After the rectal mucosa has been sutured closed, the finger of the left hand is placed on top of the rectal suture line. This invagination produces prominence of the levator ani muscles. Delayed synthetic absorbable suture is placed in the levator muscles to plicate them on top of the rectal suture line.

The levator plication has taken place over the rectal suture line. The stumps of the superficial transverse peritonea muscle must be identified, especially with their fascia sheaths. The anal sphincter muscle should be identified, and care should be taken to identify its fascia sheath. Sutures are placed through the fascia sheath and muscle. Generally, four sutures are used in a points-of-the-compass pattern.

Figure 9 shows the rectal mucosa sutured. The levator ani muscles have been plicated over the rectal mucosa, the anal sphincter is plicated in the midline, and now the stumps of the superficial transverse peritonea (STP) muscle are identified, and sutures are placed in the fascia of this muscle in a points-of-the-compass pattern.

The vaginal mucosa is closed with a running synthetic absorbable suture. Note that the knot is tied at the top of the vagina, and one strand of the knot is left long, coming on top of the levator repair underneath the vaginal mucosa. This strand of suture, when tied, will further plicate the top of the vagina posteriorly on top of the rectum, creating the so-called hockey-stick pattern of the vaginal canal.

The suture has been extended out over to the skin of the peritoneal body. Note that the long end is tied to the end of the running suture. When this is performed, the upper vagina is pulled posteriorly onto the rectum.

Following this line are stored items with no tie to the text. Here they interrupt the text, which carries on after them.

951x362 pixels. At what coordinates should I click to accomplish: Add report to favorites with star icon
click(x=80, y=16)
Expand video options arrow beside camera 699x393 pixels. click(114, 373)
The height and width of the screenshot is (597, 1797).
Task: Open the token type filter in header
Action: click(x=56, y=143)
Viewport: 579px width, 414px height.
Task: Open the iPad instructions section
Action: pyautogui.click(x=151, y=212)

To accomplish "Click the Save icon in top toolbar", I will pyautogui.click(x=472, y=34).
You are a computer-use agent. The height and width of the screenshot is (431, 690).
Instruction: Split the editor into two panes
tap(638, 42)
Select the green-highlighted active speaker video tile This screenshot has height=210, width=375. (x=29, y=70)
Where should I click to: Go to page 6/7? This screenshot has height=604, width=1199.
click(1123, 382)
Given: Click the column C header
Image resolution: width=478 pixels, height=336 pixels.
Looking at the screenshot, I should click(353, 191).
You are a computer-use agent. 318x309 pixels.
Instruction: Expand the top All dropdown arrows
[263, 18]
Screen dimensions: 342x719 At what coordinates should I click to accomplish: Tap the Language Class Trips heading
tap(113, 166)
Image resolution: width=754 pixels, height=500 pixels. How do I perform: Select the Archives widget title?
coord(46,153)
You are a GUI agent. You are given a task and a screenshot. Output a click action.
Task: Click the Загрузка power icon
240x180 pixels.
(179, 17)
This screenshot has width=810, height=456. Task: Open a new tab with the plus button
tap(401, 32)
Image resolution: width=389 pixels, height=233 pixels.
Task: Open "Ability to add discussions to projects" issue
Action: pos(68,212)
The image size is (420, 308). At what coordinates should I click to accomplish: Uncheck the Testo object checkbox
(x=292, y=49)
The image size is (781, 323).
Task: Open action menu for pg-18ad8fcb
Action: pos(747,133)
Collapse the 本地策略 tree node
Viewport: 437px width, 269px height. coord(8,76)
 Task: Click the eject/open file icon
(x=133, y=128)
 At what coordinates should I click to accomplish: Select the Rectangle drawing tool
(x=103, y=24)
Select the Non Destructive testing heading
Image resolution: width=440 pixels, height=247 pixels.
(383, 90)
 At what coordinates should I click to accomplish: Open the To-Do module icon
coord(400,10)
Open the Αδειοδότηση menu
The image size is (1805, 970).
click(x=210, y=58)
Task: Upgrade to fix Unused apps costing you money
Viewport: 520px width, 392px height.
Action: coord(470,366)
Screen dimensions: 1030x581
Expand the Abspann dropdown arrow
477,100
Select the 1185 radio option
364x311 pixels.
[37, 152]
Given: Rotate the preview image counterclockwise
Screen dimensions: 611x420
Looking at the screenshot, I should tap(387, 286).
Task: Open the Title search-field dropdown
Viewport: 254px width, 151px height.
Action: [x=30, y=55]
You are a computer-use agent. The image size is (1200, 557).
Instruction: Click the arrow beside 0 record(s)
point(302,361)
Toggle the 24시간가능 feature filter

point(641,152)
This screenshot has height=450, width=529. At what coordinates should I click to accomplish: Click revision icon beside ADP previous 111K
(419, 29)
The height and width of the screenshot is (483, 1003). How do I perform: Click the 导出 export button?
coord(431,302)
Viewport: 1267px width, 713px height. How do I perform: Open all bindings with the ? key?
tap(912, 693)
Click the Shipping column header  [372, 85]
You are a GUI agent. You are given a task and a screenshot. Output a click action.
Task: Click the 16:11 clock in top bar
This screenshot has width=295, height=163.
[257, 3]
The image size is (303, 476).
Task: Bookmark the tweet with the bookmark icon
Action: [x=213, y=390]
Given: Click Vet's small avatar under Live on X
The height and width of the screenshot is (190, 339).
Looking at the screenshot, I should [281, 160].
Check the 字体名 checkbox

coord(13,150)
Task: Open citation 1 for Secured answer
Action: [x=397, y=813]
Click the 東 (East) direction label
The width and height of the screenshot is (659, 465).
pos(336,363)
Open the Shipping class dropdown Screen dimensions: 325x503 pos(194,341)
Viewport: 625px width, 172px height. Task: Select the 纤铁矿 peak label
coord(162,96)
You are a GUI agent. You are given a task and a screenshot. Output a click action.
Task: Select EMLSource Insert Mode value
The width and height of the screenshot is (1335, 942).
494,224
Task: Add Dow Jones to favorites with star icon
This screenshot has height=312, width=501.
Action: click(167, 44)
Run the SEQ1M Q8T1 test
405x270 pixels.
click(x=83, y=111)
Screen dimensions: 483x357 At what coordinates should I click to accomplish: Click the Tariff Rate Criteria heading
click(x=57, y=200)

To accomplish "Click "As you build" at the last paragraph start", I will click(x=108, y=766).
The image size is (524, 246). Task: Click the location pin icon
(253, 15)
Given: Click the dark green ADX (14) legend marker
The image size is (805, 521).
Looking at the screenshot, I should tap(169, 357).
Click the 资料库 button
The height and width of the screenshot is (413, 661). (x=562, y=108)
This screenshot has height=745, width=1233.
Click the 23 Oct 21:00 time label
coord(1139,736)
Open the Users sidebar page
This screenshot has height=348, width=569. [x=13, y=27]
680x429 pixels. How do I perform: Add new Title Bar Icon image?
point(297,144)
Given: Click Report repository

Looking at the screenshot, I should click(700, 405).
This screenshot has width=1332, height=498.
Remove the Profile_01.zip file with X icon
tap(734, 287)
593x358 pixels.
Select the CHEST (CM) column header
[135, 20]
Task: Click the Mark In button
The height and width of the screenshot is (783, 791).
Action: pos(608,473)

A finger could be inserted in the vagina, and a finger should be inserted in the rectum. These fingers should make a 90 dgree angle. Postoperatively, the patient is placed on running daily doses of mineral oil and a low-residue diet. We would prefer the patient have loose watery stools every day for 2 weeks. After each watery stool, she should be cleaned with a septic solution.